PROVIDED DATA START
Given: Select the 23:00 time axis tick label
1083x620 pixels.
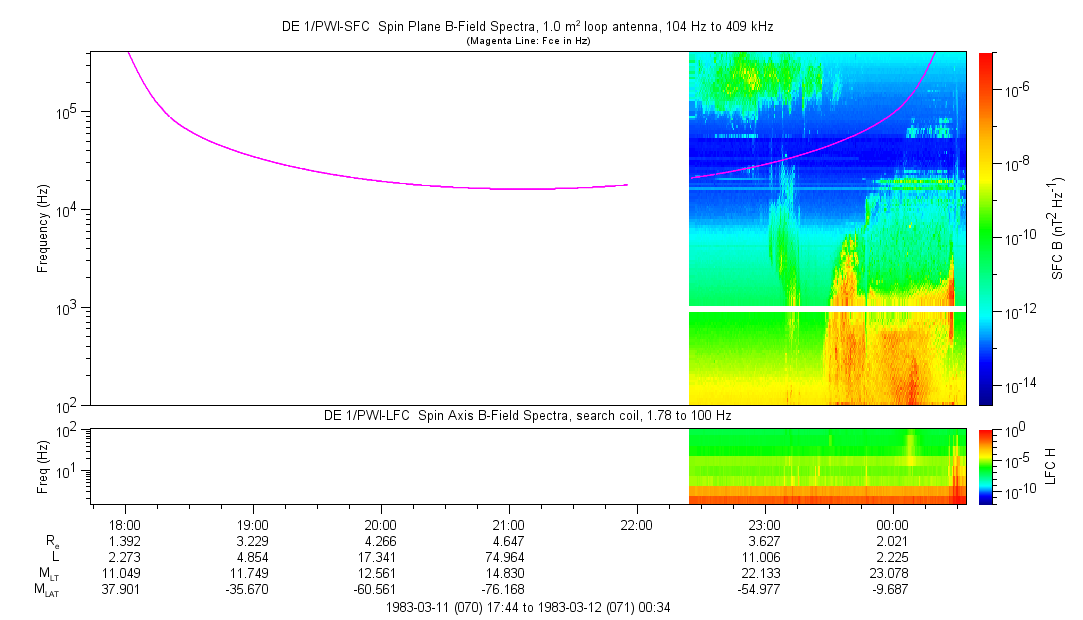Looking at the screenshot, I should click(764, 524).
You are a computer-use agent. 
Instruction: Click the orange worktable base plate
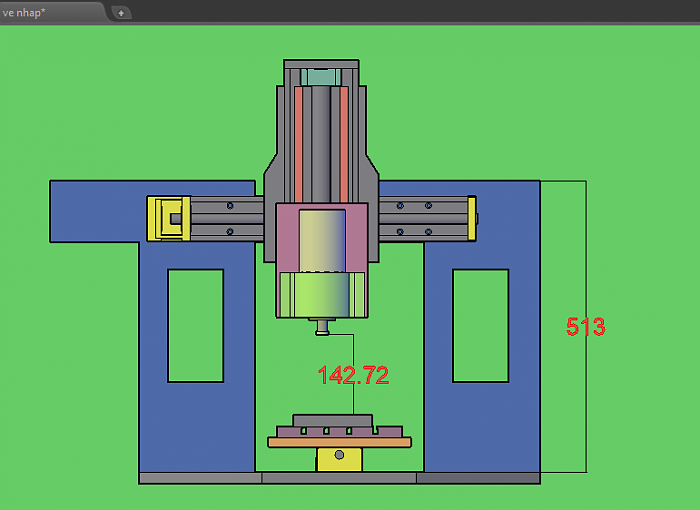pos(339,442)
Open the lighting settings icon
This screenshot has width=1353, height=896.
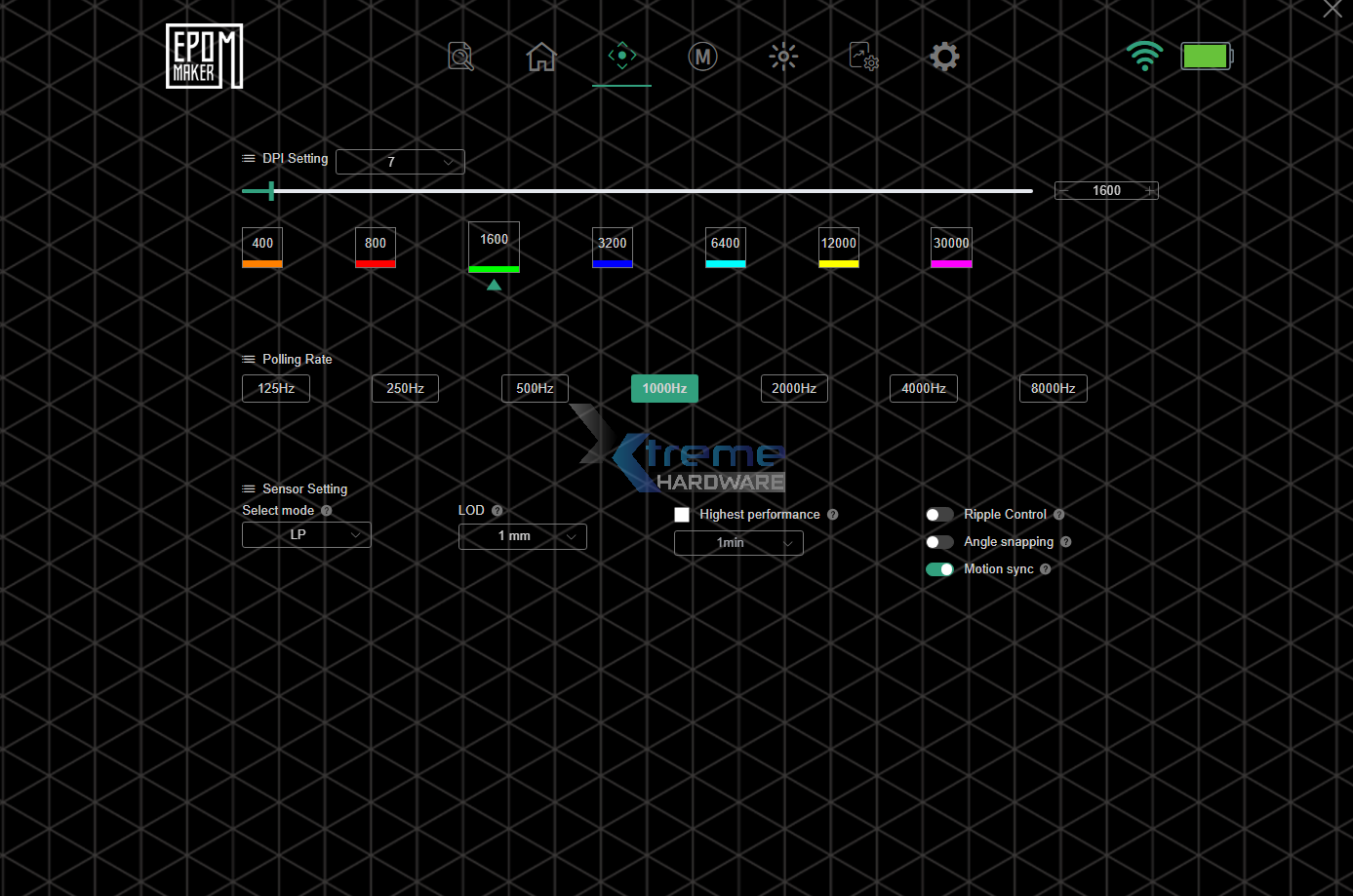(x=783, y=57)
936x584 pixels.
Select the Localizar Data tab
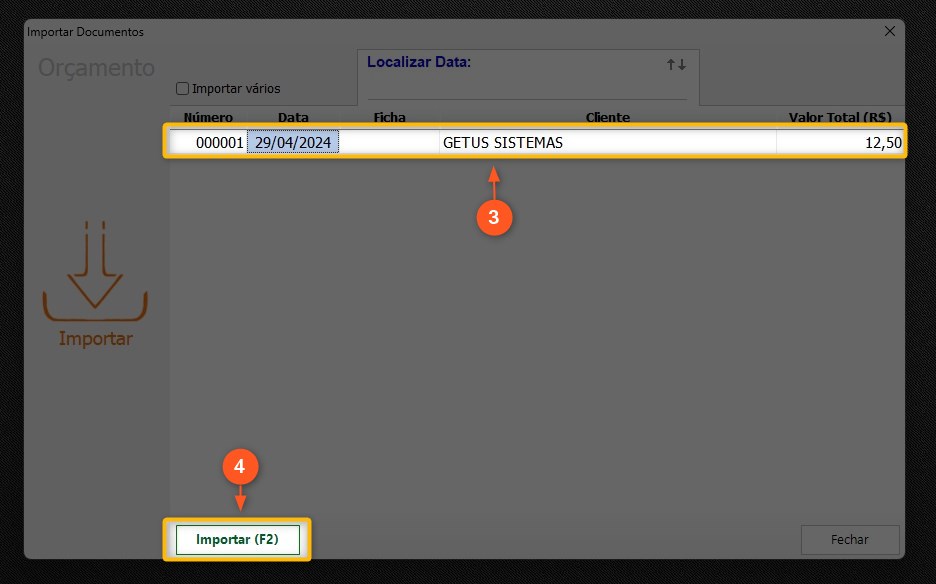click(419, 62)
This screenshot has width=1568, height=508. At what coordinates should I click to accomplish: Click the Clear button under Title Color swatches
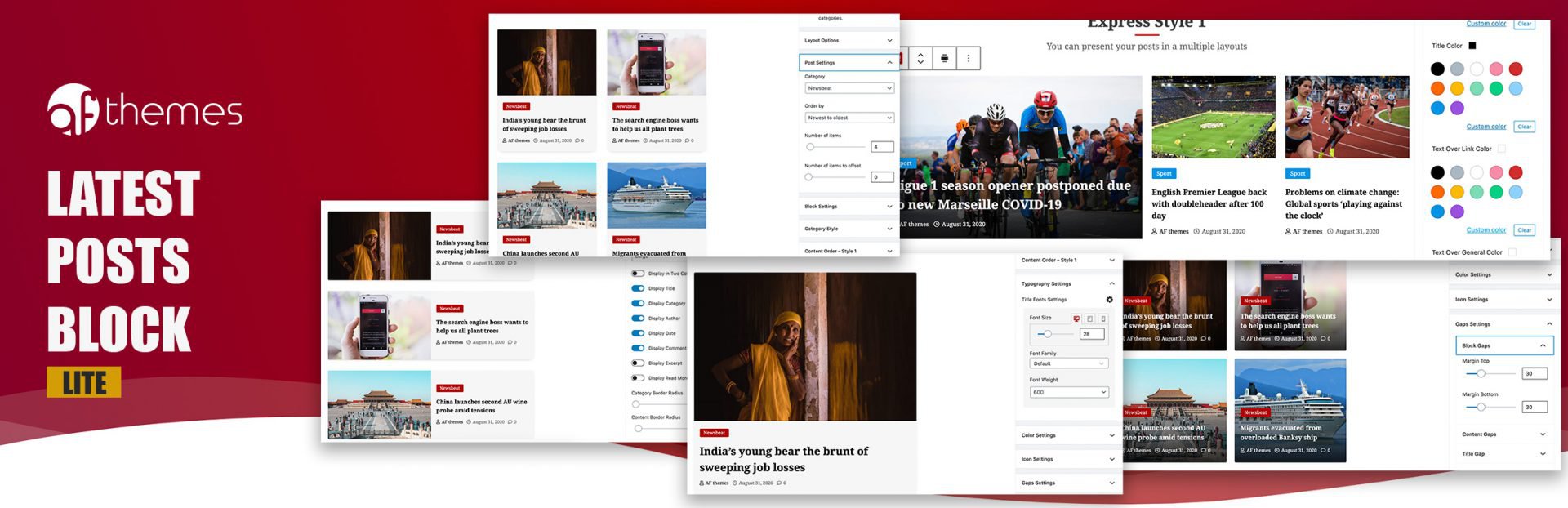point(1524,127)
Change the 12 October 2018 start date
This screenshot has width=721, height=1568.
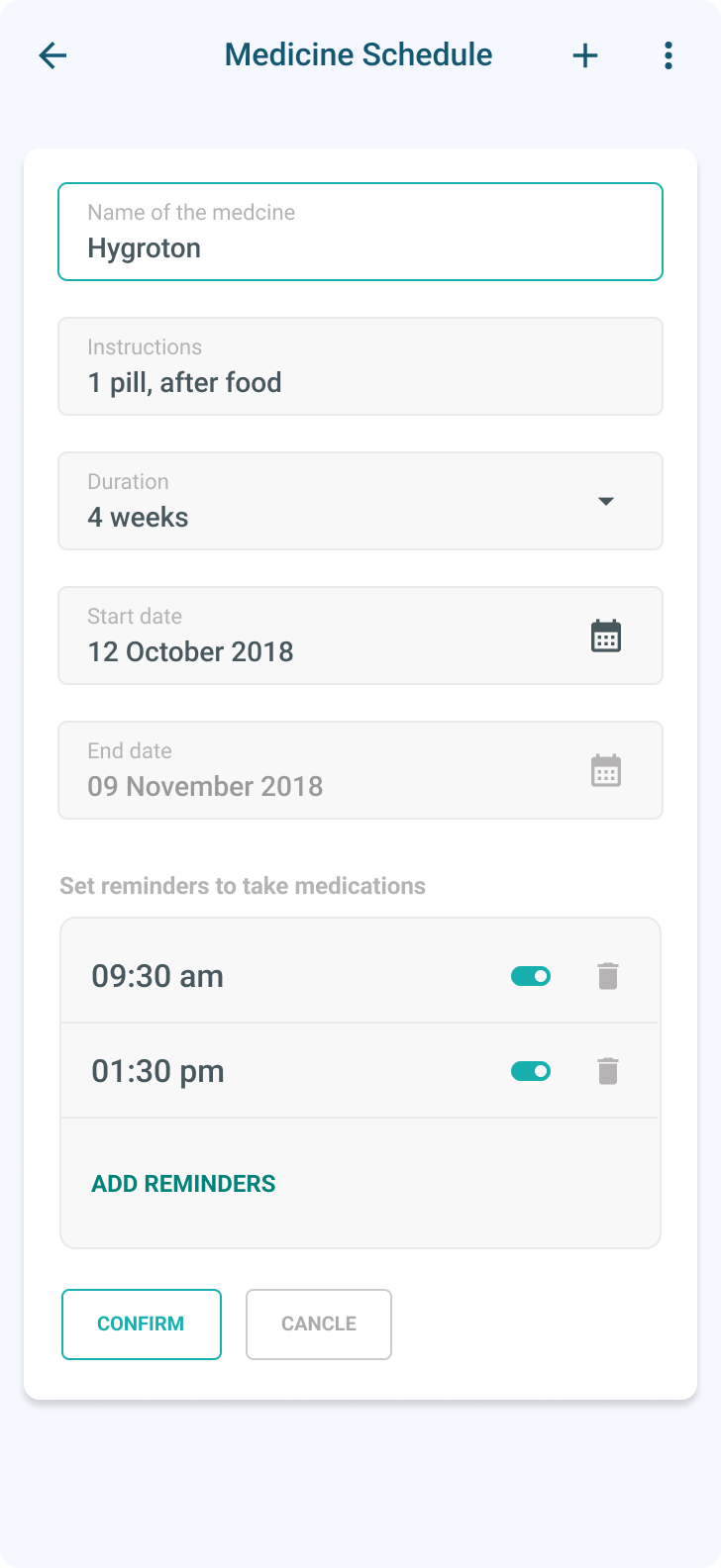coord(191,651)
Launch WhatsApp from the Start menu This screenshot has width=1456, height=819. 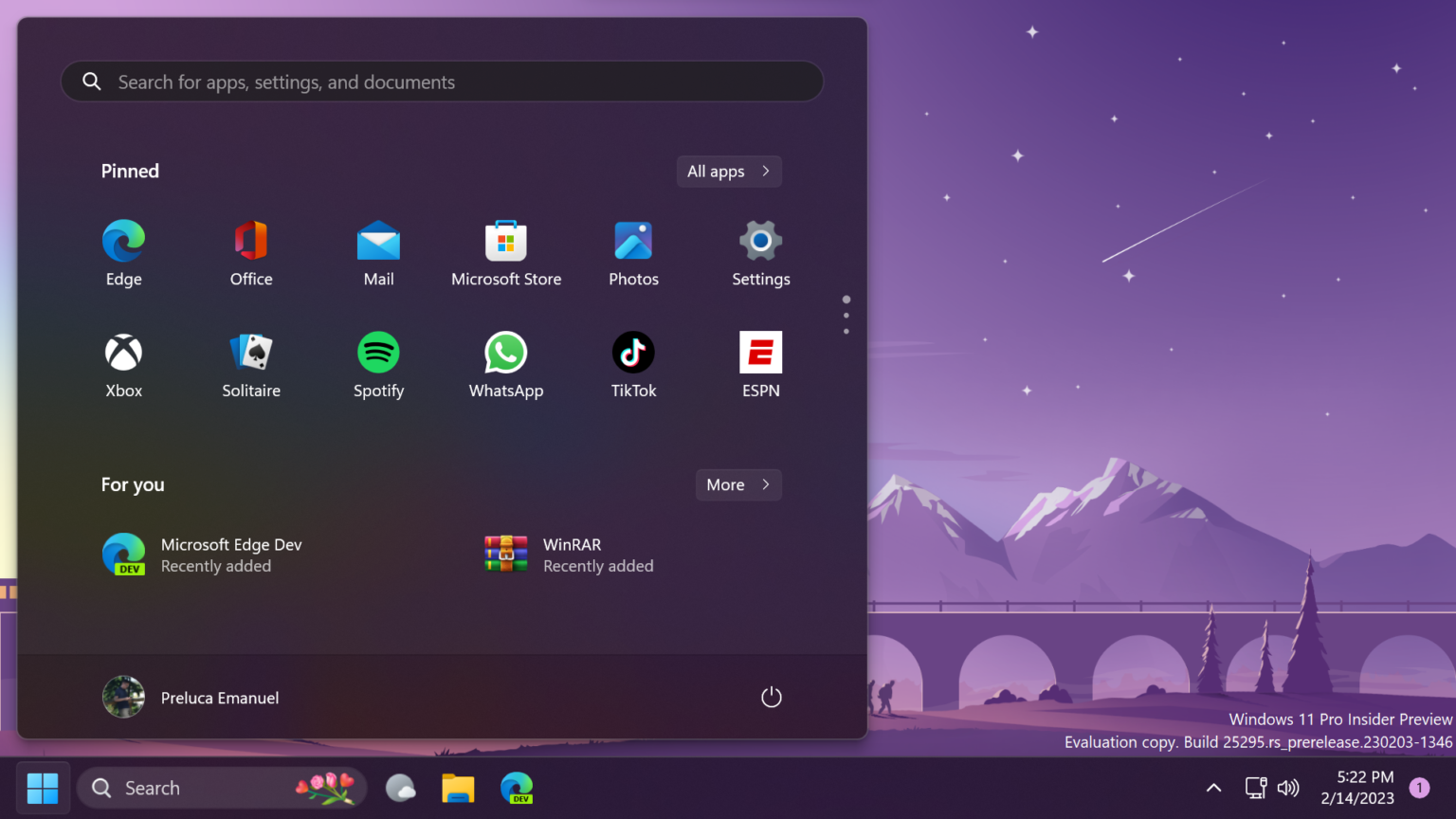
PROVIDED DATA END
ASSIGNMENT: Look above for the line with "1083x620 pixels." and the line with "936x584 pixels.". Output those two and everything between them exactly, pictures excluded.

SOLVED PROBLEM:
1083x620 pixels.
Looking at the screenshot, I should click(764, 524).
You are a computer-use agent. 
Instruction: Click the orange worktable base plate
pos(339,442)
Open the lighting settings icon
This screenshot has width=1353, height=896.
(x=783, y=57)
936x584 pixels.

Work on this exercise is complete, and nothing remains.